Abstract: 11

THE DIFFERENTIAL FATE OF THE MESONEPHRIC TUBULES (EFFERENT DUCTULES) IN ESTROGEN RECEPTOR- KNOCKOUT (ERKO) VERSUS WILD-TYPE (WT) FEMALE MICE.

CS Rosenfeld^{1 *}, PS Cooke^{2 *}, TH Welsh^{3 *}, G Simmer^{4 *}, MG Hufford^{4 *}, RA Hess^{2 *}, DB Lubahn^{1 4}
Dept Animal Science, University of Missouri, Columbia, Missouri ¹
Dept Veterinary Biosciences, University of Illinois at Urbana-Champaign, Urbana, Illinois ²
Dept Animal Science, Texas A&M University, College Station, Texas ³
Dept Biochemistry & Child Health, University of Missouri, Columbia, Missouri ⁴

Study of sexual development has emphasized androgen induced male differentiation of the Wolffian duct (WD) into the epididymis, ductus deferens, and seminal vesicles, and the mesonephric tubules (MT) into efferent ductules (ED).
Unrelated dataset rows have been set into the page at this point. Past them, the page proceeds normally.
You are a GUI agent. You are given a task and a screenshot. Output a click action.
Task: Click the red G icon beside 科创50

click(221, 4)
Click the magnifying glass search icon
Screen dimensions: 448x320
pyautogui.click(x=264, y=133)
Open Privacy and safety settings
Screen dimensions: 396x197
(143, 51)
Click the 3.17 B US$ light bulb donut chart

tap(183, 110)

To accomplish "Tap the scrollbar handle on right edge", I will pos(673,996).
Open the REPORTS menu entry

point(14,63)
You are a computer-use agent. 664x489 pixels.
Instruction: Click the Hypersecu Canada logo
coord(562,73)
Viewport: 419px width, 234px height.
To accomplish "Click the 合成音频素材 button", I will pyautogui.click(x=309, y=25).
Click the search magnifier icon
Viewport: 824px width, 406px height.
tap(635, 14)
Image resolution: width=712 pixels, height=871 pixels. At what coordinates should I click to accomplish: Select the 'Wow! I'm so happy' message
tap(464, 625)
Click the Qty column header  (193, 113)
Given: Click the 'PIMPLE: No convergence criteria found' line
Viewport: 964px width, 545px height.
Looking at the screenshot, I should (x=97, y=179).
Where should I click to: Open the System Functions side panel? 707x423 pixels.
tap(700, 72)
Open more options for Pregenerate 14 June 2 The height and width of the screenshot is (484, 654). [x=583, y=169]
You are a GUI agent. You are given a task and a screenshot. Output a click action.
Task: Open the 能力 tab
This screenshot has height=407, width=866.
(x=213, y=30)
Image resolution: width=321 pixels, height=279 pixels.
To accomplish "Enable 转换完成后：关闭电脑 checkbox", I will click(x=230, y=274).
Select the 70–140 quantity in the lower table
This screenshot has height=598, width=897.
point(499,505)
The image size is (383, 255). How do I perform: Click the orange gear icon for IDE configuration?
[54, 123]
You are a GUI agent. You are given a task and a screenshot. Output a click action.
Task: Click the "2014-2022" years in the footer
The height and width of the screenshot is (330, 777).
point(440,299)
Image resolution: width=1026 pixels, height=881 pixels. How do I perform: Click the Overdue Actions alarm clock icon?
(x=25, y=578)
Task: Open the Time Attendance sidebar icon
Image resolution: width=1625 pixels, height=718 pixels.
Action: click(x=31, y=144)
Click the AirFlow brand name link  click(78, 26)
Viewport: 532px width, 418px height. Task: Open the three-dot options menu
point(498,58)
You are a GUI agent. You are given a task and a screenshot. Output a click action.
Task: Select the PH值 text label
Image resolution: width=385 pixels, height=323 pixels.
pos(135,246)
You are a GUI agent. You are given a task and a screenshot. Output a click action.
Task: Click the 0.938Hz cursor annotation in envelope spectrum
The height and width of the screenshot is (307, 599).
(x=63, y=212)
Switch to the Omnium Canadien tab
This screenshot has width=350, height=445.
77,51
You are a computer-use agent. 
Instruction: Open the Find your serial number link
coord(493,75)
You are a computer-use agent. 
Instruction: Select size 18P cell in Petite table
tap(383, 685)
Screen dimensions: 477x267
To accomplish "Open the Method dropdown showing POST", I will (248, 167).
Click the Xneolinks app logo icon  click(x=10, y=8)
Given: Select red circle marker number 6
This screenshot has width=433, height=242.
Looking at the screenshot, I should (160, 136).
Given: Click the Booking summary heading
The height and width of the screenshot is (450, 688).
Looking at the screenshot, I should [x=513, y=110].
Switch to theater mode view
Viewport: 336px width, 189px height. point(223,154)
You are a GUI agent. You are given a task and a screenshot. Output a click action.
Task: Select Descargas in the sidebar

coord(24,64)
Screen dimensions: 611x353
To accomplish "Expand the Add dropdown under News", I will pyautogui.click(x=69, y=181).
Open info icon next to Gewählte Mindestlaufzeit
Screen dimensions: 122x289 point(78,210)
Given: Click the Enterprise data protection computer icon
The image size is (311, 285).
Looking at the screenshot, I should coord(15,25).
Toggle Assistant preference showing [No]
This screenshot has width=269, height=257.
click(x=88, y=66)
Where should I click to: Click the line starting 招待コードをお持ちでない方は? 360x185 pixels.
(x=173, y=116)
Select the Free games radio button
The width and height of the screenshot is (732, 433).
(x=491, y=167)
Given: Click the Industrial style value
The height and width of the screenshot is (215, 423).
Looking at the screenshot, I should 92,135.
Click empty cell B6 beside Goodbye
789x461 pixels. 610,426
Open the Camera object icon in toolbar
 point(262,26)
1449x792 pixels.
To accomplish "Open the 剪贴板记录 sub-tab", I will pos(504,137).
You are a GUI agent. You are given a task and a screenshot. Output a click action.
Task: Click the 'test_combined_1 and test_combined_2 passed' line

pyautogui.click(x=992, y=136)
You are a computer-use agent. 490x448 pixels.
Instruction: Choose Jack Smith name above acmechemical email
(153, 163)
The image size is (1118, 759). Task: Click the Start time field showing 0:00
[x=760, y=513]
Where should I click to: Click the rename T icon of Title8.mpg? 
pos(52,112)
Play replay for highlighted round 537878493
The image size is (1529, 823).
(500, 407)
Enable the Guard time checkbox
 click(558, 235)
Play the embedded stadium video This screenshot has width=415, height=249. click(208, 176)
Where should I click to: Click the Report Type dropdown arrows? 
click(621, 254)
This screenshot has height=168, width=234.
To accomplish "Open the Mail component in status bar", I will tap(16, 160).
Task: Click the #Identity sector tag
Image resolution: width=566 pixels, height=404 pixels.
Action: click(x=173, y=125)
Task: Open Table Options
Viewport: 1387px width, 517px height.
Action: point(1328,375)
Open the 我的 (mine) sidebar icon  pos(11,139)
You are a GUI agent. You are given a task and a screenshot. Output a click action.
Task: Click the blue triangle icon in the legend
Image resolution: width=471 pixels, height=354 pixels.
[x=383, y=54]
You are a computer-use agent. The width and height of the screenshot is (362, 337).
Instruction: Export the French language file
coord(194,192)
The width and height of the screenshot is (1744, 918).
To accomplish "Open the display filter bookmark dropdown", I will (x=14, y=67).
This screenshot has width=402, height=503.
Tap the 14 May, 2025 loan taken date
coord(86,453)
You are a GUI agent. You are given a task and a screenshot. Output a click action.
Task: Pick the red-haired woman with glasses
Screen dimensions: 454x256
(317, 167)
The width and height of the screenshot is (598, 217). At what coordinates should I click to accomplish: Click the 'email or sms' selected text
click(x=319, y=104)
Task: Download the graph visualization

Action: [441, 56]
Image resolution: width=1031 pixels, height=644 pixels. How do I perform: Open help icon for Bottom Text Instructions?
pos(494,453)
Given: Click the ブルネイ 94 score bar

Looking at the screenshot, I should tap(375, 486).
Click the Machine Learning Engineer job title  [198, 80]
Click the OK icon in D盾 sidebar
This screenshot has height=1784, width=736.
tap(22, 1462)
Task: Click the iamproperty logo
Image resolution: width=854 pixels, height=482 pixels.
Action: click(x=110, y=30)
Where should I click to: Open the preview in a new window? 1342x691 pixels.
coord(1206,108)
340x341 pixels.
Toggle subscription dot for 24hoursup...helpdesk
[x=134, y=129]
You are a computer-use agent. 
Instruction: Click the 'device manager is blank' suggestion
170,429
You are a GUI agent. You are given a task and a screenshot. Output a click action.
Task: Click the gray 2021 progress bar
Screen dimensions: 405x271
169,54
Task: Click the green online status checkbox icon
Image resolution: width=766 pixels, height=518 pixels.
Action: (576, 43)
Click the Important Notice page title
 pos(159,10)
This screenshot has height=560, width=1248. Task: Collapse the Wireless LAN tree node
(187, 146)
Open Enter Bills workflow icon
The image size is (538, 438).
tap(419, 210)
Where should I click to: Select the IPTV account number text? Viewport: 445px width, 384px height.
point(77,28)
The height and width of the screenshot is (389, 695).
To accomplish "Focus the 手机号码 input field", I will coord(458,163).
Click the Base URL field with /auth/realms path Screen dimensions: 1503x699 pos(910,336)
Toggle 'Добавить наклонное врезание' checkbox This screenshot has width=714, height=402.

The WD and MT were believed to degenerate in females due to lack of androgens, though the actual fate of the MT in postnatal females has been relatively overlooked. The present study examined development and fate of MT in female WT and ERKO mice from late fetal to adult life. On gestational day 17, the MT were well developed and morphologically similar to male MT, though only one-third the size of the male structure. Unexpectedly and contrary to the literature, examination of 10-day-old WT (n=5) and ERKO (n=6) female mice revealed ED with cilia in BOTH genotypes. By day 25 on through adulthood, there is a marked phenotypic difference between ED in WT and ERKO female mice. In all of the adult ERKO females examined (n=50), ED are hypertrophied with motile cilia and larger than in adult WT, which only have tiny residual ED. Histologically, the ERKO female ED are dilated with simple columnar to pseudostratified columnar epithelium. Between 10-25 days, ED in ERKO females may be stimulated to develop and/or not regress. The ED might develop in ERKO females because of high levels of testosterone (T). Similar to previously reported T values for older adult ERKO and WT females, preliminary evidence suggests that 25-day-old ERKO have higher T levels (0.903±0.321 ng/ml) (n=6) than WT and heterozygous (0.249±0.030 ng/ml, p<0.01) (n=9) female mice. Surprisingly, DHT did not induce development of ED in WT adult female mice. Thus, the mechanism behind ED development in ERKO females remains uncertain and is currently the subject of further study.

    This abstract is being presented on Sunday, August 1 at 8:00 AM to 10:15 AM at CUB 2nd Floor Ballroom.